Thursday, July 16, 2009

Surprisingly lively form of entertainment

What could that be? Answer: Economics blogs.

Americans trying to understand the nail-biting financial trauma of the past several months are flocking by the millions to a surprisingly lively source of enlightenment: blogs written by economists.
The result is a watershed moment for economics bloggers, ranging from academics to armchair economists, who are all too happy to help readers fill in the blanks—or find a place to vent their frustrations. Traffic to the top sites, such as Marginal Revolution, Freakonomics and the blogs from academics such as Paul Krugman, Greg Mankiw and Brad DeLong, surged anywhere from 80% to 250% from July to September 2008 as the financial crisis intensified, according to, a Web site that measures Internet traffic. The most popular blogs can attract as many as 50,000 to 100,000 page views a day.

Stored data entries
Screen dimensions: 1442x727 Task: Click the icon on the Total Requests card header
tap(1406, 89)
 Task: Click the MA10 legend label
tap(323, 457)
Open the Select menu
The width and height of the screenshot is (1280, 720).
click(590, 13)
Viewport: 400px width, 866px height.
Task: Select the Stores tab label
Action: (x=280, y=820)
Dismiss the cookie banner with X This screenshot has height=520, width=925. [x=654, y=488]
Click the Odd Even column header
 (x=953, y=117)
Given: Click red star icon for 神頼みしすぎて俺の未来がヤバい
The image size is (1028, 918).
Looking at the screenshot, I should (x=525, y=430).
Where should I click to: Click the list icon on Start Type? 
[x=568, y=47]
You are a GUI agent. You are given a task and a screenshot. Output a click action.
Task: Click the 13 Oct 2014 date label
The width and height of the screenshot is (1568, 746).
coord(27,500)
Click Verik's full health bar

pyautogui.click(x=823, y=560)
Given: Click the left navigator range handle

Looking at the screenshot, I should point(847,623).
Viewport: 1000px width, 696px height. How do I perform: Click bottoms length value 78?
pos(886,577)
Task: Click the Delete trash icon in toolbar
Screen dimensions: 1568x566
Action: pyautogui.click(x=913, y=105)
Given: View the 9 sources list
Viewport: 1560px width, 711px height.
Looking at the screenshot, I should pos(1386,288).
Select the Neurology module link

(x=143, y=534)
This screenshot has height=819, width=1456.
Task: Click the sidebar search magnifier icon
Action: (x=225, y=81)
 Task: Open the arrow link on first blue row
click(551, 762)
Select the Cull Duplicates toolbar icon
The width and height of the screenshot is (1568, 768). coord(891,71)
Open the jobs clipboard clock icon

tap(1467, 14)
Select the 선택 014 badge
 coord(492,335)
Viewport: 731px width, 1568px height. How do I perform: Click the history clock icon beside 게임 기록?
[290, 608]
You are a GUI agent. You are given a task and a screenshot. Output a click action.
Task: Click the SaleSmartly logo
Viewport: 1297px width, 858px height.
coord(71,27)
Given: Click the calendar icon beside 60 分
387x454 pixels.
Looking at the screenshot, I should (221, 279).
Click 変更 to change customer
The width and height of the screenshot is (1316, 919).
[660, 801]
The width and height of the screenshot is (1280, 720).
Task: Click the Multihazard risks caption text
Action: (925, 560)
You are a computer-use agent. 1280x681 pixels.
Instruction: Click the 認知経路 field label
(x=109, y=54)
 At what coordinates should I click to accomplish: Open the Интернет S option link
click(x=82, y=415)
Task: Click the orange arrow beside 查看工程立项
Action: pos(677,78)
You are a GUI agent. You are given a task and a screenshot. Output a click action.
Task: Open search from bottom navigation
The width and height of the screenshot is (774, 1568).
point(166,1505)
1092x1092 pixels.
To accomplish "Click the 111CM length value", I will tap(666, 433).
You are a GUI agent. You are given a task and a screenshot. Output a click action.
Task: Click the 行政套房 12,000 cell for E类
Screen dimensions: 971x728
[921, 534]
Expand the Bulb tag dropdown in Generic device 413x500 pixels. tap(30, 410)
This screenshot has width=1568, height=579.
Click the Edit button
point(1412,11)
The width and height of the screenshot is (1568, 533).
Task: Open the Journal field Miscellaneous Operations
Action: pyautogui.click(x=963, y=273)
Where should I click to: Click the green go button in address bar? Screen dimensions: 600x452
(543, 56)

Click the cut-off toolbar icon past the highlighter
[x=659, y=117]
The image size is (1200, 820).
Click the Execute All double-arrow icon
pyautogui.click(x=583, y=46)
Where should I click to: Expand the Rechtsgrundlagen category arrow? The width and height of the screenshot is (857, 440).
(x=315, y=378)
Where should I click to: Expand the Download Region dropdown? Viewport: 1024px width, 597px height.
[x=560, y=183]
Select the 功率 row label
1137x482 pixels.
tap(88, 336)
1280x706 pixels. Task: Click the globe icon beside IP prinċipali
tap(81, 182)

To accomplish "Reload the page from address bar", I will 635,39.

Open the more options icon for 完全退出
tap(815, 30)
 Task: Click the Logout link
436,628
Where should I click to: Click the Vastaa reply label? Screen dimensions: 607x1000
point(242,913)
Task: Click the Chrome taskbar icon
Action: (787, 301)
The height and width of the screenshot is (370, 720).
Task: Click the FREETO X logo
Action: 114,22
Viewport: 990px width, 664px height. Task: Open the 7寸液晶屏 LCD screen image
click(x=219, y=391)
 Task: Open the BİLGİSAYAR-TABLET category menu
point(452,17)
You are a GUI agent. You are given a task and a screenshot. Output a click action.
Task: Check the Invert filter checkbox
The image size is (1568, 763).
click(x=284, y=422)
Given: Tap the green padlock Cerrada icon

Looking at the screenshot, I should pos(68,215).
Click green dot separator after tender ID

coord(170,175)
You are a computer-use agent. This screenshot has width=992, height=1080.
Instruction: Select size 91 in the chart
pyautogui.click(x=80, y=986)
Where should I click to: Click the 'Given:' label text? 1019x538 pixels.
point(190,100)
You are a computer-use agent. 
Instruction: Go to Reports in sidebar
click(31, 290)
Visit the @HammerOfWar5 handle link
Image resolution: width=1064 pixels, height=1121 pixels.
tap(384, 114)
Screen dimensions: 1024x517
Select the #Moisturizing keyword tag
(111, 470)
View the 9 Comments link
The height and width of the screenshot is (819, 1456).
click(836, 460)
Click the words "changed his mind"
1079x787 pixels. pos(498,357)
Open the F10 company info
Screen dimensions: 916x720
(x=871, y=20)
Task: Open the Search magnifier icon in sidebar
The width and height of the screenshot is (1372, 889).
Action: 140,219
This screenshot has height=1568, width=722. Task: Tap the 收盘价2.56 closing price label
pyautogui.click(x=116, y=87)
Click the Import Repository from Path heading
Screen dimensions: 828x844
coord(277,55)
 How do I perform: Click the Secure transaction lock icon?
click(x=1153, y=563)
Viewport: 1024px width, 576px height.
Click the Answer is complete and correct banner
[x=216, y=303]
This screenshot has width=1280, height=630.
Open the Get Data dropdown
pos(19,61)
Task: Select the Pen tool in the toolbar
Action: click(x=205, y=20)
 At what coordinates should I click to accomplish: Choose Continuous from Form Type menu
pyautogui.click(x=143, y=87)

• EXERCISE REQUIREMENTS:
A. In the post on economics blogs, reproduce the text from "Surprisingly lively form" up to and including "written by economists.".
B. List the academics whose blogs the post on economics blogs names.

• YOUR RESPONSES:
A.
Surprisingly lively form of entertainment

What could that be? Answer: Economics blogs.

Americans trying to understand the nail-biting financial trauma of the past several months are flocking by the millions to a surprisingly lively source of enlightenment: blogs written by economists.

B.
Paul Krugman
Greg Mankiw
Brad DeLong